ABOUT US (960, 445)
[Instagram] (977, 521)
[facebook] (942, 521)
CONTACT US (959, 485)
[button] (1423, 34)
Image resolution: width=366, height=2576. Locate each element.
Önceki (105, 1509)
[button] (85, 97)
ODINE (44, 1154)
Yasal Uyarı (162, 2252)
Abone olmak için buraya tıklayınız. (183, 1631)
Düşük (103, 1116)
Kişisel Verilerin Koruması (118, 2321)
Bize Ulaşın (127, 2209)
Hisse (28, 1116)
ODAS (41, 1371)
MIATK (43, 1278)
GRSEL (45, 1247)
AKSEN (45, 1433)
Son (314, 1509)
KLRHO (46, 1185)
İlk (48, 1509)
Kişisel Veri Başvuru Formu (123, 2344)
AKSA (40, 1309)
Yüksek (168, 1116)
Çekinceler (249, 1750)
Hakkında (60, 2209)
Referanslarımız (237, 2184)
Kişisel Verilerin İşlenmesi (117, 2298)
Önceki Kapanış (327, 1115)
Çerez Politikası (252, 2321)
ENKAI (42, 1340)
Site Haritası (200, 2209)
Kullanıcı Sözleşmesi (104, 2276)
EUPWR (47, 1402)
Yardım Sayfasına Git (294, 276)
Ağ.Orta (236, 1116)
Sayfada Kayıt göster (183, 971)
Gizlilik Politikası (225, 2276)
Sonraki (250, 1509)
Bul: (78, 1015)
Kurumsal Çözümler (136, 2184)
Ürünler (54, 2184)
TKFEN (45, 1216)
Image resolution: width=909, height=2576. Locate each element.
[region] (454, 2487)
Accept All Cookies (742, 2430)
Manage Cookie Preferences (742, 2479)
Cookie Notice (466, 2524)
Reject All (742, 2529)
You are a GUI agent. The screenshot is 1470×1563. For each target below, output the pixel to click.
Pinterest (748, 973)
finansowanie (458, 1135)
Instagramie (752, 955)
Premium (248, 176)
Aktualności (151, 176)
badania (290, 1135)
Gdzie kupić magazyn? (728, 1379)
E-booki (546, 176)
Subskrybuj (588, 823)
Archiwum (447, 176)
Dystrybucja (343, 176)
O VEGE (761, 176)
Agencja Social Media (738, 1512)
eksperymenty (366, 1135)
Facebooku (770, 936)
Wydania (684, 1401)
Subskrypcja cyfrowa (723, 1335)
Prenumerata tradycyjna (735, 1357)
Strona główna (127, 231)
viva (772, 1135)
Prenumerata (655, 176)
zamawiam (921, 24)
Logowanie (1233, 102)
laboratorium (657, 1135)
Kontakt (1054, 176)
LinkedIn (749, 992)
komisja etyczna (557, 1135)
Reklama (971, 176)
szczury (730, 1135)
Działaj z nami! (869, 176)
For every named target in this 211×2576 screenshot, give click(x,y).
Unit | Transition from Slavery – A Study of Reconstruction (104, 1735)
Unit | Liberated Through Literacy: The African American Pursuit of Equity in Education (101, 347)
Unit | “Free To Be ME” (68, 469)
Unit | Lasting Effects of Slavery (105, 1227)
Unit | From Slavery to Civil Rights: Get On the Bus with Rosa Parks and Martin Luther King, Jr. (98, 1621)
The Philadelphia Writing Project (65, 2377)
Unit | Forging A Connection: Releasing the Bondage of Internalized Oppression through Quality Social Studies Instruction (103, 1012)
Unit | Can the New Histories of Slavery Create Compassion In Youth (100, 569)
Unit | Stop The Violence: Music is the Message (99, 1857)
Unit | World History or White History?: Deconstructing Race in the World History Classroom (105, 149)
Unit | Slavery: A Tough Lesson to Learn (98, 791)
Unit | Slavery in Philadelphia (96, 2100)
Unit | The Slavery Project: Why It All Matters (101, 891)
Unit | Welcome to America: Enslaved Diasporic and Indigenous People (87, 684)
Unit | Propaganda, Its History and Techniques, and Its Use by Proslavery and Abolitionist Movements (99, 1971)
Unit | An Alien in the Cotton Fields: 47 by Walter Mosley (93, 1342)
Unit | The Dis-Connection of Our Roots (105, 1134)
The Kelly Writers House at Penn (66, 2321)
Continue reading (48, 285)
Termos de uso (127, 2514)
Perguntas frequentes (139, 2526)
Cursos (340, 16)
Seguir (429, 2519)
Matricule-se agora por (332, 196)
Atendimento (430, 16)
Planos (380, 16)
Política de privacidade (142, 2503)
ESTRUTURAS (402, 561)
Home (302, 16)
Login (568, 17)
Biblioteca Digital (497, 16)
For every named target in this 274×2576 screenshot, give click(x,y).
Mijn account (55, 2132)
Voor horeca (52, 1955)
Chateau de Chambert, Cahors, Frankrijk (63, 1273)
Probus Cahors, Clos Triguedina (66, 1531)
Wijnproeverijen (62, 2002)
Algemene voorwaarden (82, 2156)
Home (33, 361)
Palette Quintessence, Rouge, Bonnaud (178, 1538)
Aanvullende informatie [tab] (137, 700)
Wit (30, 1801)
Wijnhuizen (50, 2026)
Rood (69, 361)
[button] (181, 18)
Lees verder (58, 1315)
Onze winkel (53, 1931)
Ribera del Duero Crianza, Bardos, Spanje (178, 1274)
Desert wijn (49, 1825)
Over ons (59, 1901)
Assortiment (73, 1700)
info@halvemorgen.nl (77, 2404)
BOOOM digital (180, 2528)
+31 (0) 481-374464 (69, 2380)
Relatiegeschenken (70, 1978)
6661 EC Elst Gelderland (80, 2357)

+++

> Problem
Reproduce all lines from the records above that include the word "every".

> Answer below
For every named target in this 211×2576 screenshot, give click(x,y).
For every named target in this 274×2576 screenshot, give click(x,y).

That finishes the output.